#### [Travail demandé]
1 – D'après l'extrait sur les blessés de guerre à Lyon, combien de lits Lyon totalise-t-elle à la fin de la guerre ?
2 – Recopiez le passage de l'extrait sur les blessés de guerre à Lyon depuis « A la fin de » jusqu'à « Bordeaux et Marseille. » inclus, en substituant « Nantes » à « Bordeaux ».

#### [Extrait du document]
┄┄┄┄┄┄┄┄┄┄

La maladie entraîne en région lyonnaise plus d’hospitalisation que les blessures de guerre et la grande majorité des décès militaires.

Lyon acquière aussi une grande réputation dans la chirurgie maxillo-faciale et le traitement de ceux que l’on a appelé par la suite les « Gueules cassées », par exemple au Quai Jaÿr avec les docteurs Albéric Pont et Etienne Rollet, ainsi que dans l’appareillage des mutilés, notamment des blessés des membres inférieurs, par exemple à l’hospice de la Charité.

A la fin de la guerre, en totalisant plus de 7 000 lits, Lyon est devenue le 2e centre de traitement des blessés de l’Arrière, derrière Paris et devant Bordeaux et Marseille.

L’œuvre humanitaire ou les femmes en guerre

Mais, à côté du soulagement de la souffrance physique, de nombreuses initiatives publiques et privées, dont il est impossible d’établir la liste complète tant elles sont le plus souvent discrètes et anonymes, voient le jour aussi bien au fond des campagnes de la région lyonnaise qu’en milieu urbain.

En liaison avec celle de la Croix Rouge et de ses sociétés, l’Association des Dames Françaises (ADF) et l’Union des Femmes de France (UFF), l’œuvre des Ouvroirs est l’une des principales et des plus originales. Organisée en multiples ramifications, elle se développe rapidement grâce à de puissants contacts relationnels et se spécialisa dans la collecte et la confection de vêtements de toute nature, l’équipement des hôpitaux, leur alimentation en linge blanc et en couverture.

┄┄┄┄┄┄┄┄┄┄

#### [Données]
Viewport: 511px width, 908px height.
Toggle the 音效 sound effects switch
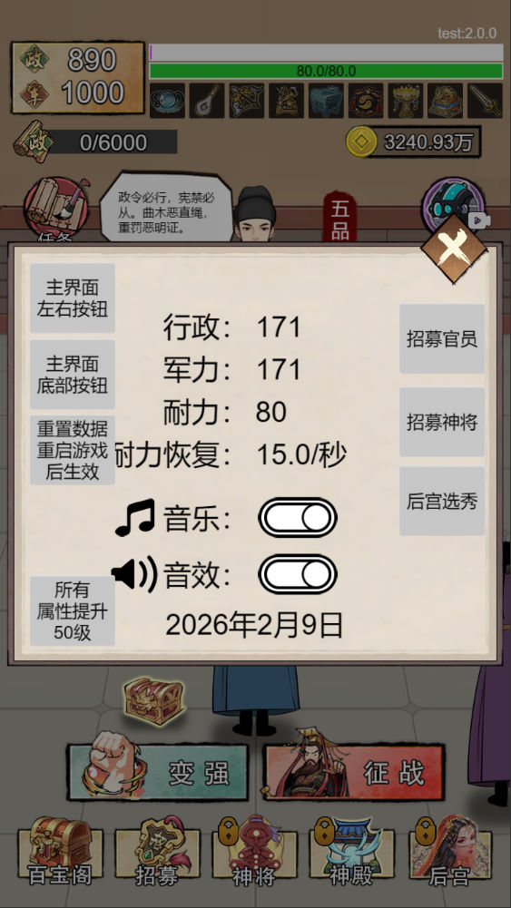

┄┄┄┄┄┄┄┄┄┄

#### [Résultats dans l'ordre]
1 – Plus de 7 000 lits.

2 –
A la fin de la guerre, en totalisant plus de 7 000 lits, Lyon est devenue le 2e centre de traitement des blessés de l’Arrière, derrière Paris et devant Nantes et Marseille.